* **Görev metni**
İnsülin direnci metnine göre insülini salgılayan pankreas hücrelerinin adını yazın.

* **Alıştırma metni**
○ ○ ○

Menu

İnsülin Direnci Ve Beslenme Tedavisi

insülin direnci

İnsülin pankreasın beta hücreleri tarafından salgılanan önemli bir anabolik hormondur. Gıdalarla aldığımız karbonhidratlar sindirim sistemimizde glikoza dönüştürülüp kana geçmeye başlayınca, pankreas, glukozun hücre içine sokulabilmesi için insülin salgılayıp kana göndermeye başlar. Vücudun enerji ihtiyacını sağlayan glikoz, ancak insülin sayesinde hücrelere girebilir. Beyin hücreleri ise kandaki şekeri kullanırken insüline ihtiyaç duymazlar.

Kandaki glukoz miktarı fazlalaştığında pankreas, daha fazla insülin üreterek bu sorunun üstesinden gelmeye çalışır. Gitgide artan insülin üretimi sayesinde kan şekeri normal düzeyde tutulmaya çalışılır.  Karbonhidrattan zengin yemeklerden sonra, pankreastan aşırı miktarda insülinin kana geçmesi nedeniyle, şeker düşmeleri görülebilmektedir. Bu dönemde yemeklerden sonra uyku basması durumlarıyla karşılaşılır. Kandaki insülin düzeyi gitgide artarken zamanla pankreas da yorulmaya başlar. Yorulan pankreas yeteri kadar insülin üretmez hale gelir ve bu durum tedavi edilmezse şeker hastalığına dönüşür.

○ ○ ○

* **Kayıt alıntıları**
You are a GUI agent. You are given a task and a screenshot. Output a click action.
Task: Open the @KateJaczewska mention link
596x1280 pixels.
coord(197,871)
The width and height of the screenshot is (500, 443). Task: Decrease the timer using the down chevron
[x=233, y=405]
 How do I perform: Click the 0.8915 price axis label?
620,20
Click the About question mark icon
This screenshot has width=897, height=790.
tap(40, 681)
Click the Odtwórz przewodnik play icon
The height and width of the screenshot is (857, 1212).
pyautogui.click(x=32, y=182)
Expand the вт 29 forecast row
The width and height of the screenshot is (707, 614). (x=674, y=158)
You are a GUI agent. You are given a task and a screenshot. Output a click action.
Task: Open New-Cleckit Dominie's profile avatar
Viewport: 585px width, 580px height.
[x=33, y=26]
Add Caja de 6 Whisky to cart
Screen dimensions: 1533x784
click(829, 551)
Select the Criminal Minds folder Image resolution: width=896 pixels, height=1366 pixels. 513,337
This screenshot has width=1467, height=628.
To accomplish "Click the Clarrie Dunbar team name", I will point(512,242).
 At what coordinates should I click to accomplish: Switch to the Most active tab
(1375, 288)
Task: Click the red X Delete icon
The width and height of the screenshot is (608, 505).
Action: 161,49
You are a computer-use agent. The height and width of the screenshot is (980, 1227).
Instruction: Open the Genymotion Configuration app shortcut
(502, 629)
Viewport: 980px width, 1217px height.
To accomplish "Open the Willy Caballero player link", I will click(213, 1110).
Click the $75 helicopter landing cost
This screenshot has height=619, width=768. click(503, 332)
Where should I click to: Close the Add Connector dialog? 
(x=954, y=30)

○ ○ ○

* **Yanıt alanı**
Pankreasın beta hücreleri.